Title: Shanghai Girls
By: Lisa See

Sometimes I think I am the only person who didn't enjoy Lisa See's earlier novel Snow Flower and the Secret Fan. For this reason I was reluctant to try Shanghai Girls, but I found myself with a copy in my hands and decided to give it a chance. I'm glad I did! Approximately five pages in, I was immersed in the story and could barely come up for air. During the days when I wasn't able to read, I found myself daydreaming about sisters Pearl and May. The sisters lived with their well to do parents and worked as "beautiful girls" in 1930s Shanghai. They bought new dresses every week and had servants to cook and clean for them -- until their father admitted that he gambled away their money and was in debt. To pay off this debt, he promised his daughters as wives to two Chinese American men.

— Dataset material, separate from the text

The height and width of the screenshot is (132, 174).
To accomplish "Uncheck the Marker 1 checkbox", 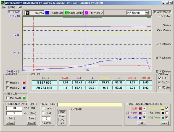I will (7, 83).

Although Pearl and May try to escape their fate, the invasion of the Japanese turns their arranged marriage into an opportunity to flee China. Their voyage to California is horrific, and they find life in Los Angeles and "Haolaiwu" much different than they had hoped, but their perseverance and endurance of physical and mental agony is great. See has an amazing capability to transform what might be an ordinary scene into a delectable experience for the reader. This book leaves me with a new interest in the experiences of Chinese Americans during WWII and the Red Scare.

View similarly tagged posts: fiction

Posted by Abbey on Nov. 1, 2009 at 5:58 p.m.
1 Comment

Comments

November 3, 2009 at 12:04 p.m.:

I had the opposite impression. To me Snowflower was a much better story. Shanghai seemed one step above a romancer. It covered too long of a time period and not in depth. But that is just my opinion.